#### [Exercise goal]
Scan the records for the string "Новости", then copy each line that has it.

Recorded information section start

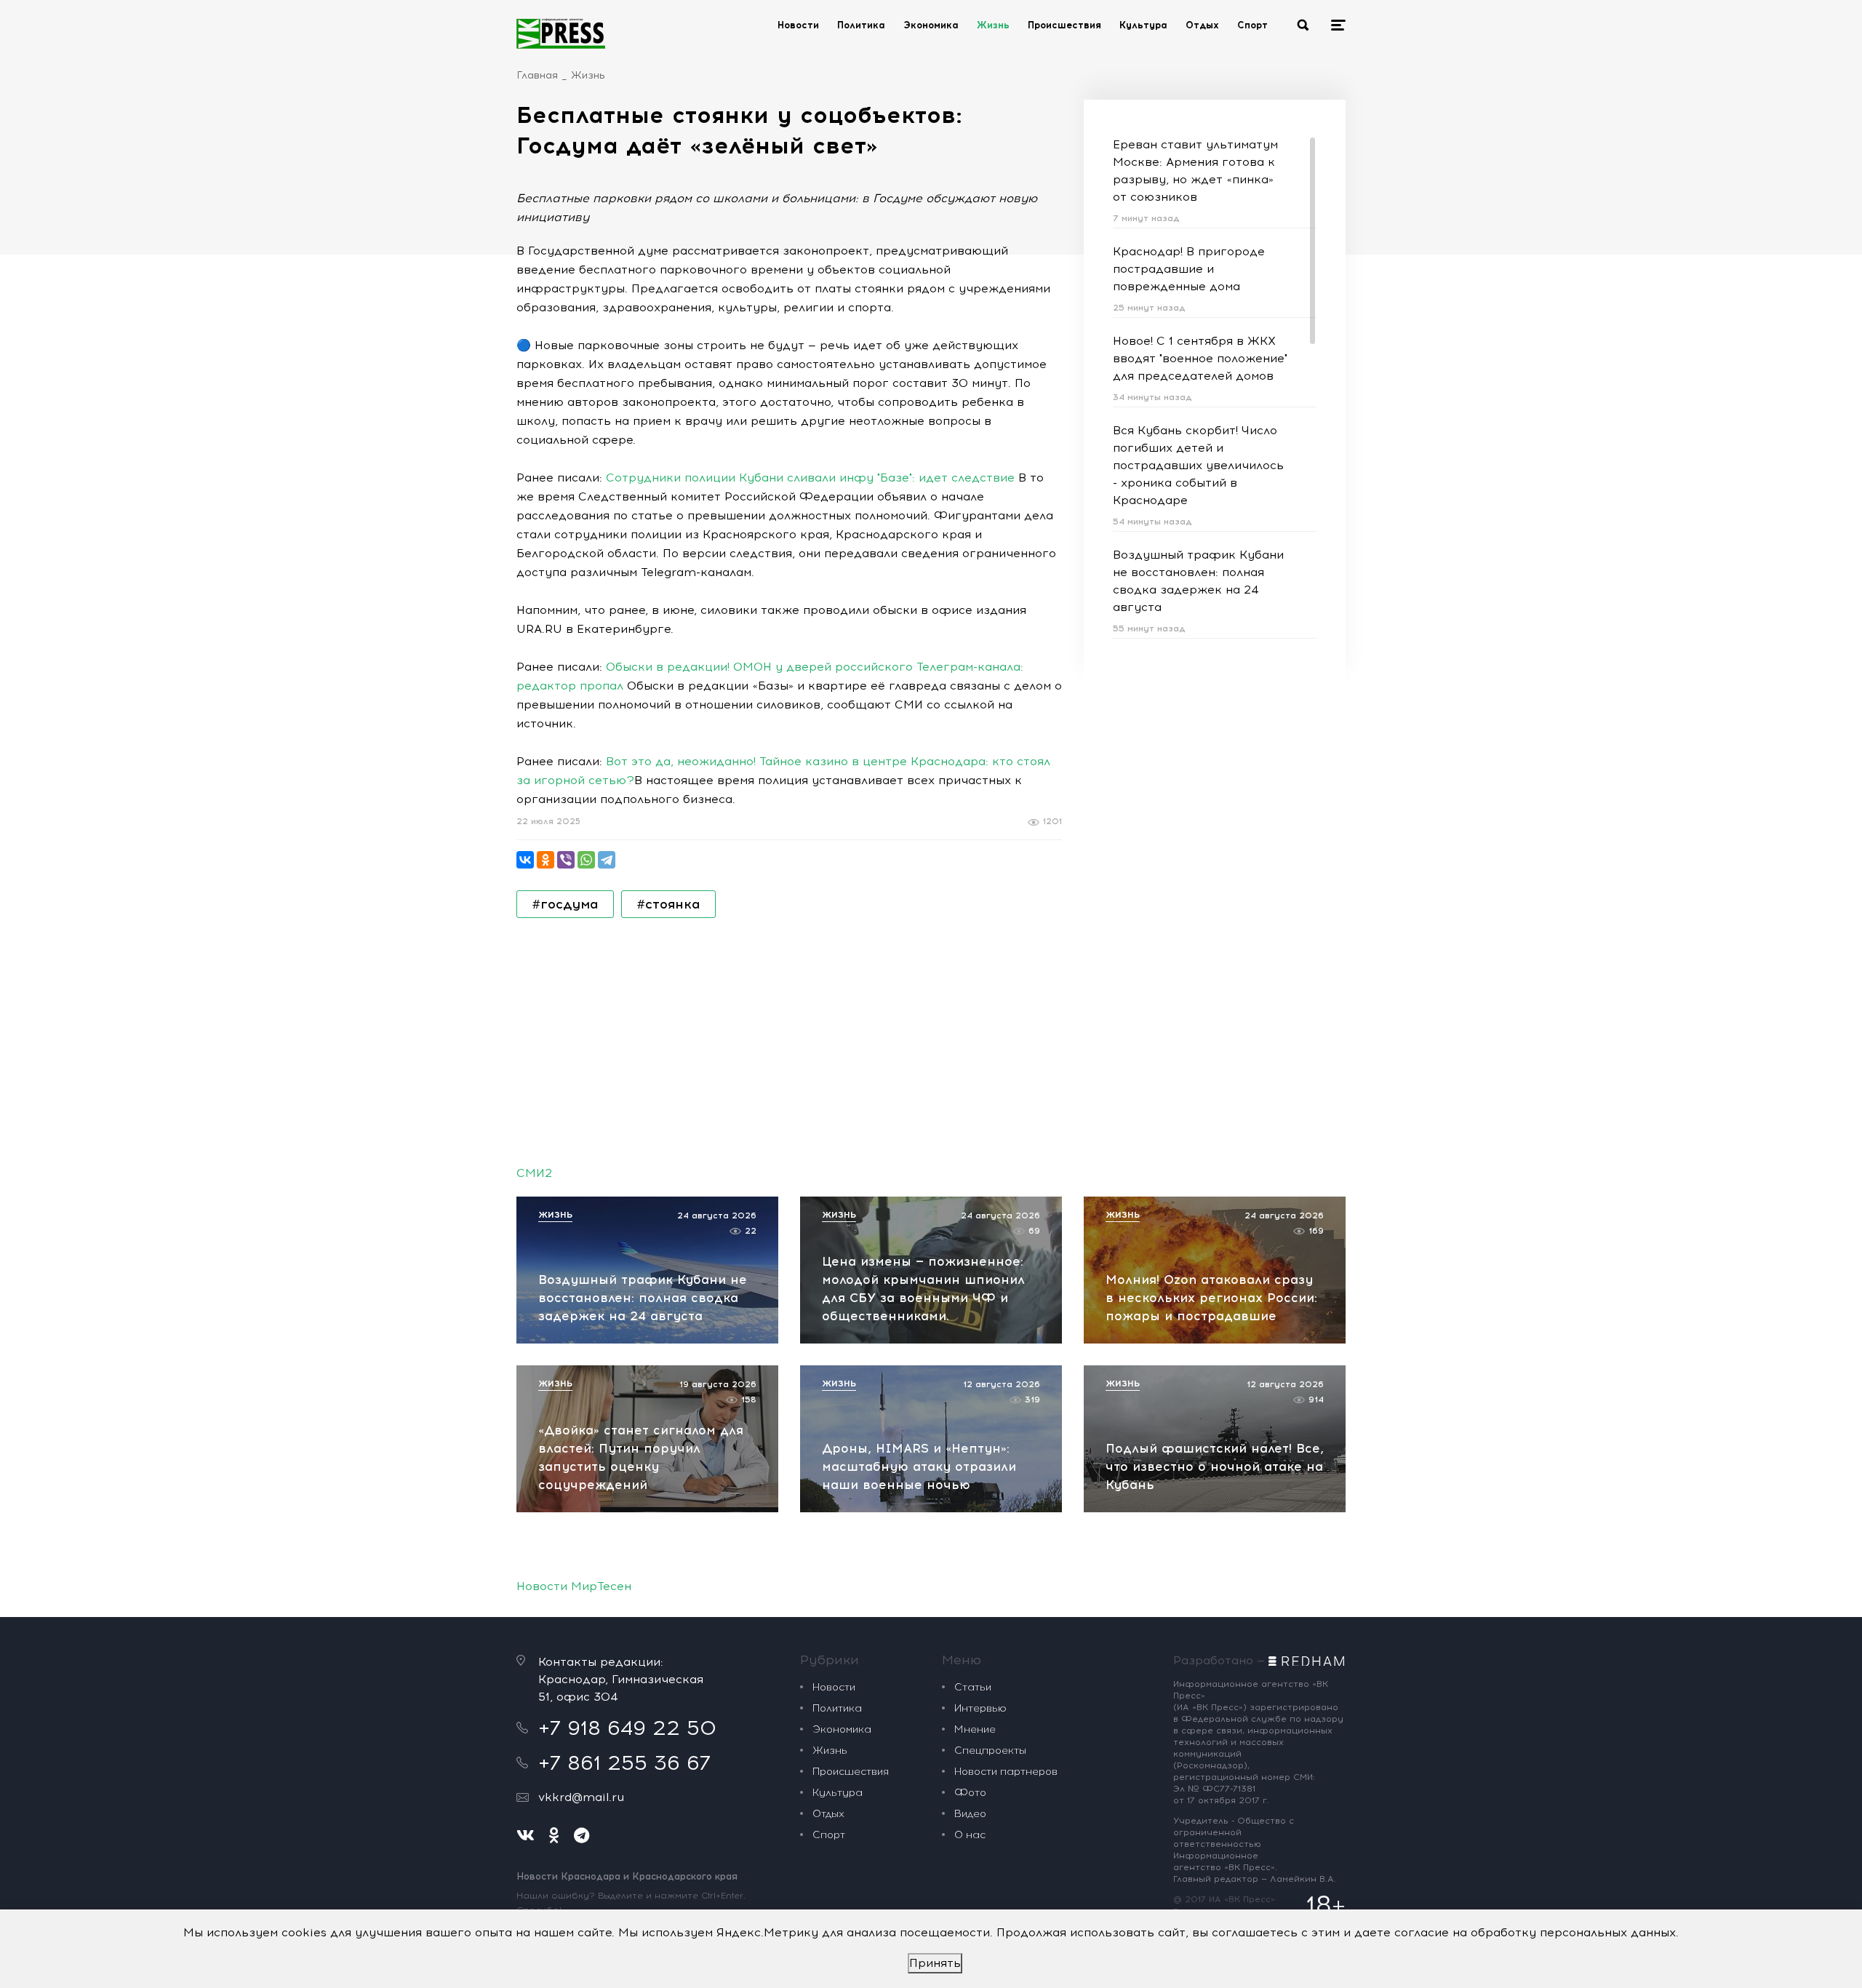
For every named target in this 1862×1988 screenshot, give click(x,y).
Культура (1143, 25)
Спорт (1252, 25)
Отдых (1202, 25)
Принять (935, 1963)
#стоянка (668, 904)
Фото (970, 1793)
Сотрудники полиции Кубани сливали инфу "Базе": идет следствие (810, 477)
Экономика (931, 25)
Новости (798, 25)
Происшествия (1064, 25)
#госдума (565, 904)
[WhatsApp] (586, 860)
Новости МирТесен (573, 1586)
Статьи (972, 1687)
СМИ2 (534, 1173)
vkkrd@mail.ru (581, 1797)
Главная (537, 75)
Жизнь (993, 25)
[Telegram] (606, 860)
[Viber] (566, 860)
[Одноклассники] (545, 860)
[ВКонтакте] (525, 860)
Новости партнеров (1006, 1771)
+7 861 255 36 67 (624, 1762)
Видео (970, 1814)
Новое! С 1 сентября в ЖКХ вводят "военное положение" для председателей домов (1200, 358)
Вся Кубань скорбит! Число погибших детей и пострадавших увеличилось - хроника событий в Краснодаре (1198, 465)
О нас (970, 1835)
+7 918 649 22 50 (627, 1727)
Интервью (980, 1708)
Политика (861, 25)
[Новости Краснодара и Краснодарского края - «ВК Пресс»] (560, 33)
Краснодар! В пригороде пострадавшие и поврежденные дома (1189, 268)
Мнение (975, 1729)
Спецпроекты (990, 1750)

Recorded information section end

#### [Your response]
Новости (798, 25)
Новости МирТесен (573, 1586)
Новости партнеров (1006, 1771)
[Новости Краснодара и Краснодарского края - «ВК Пресс»] (560, 33)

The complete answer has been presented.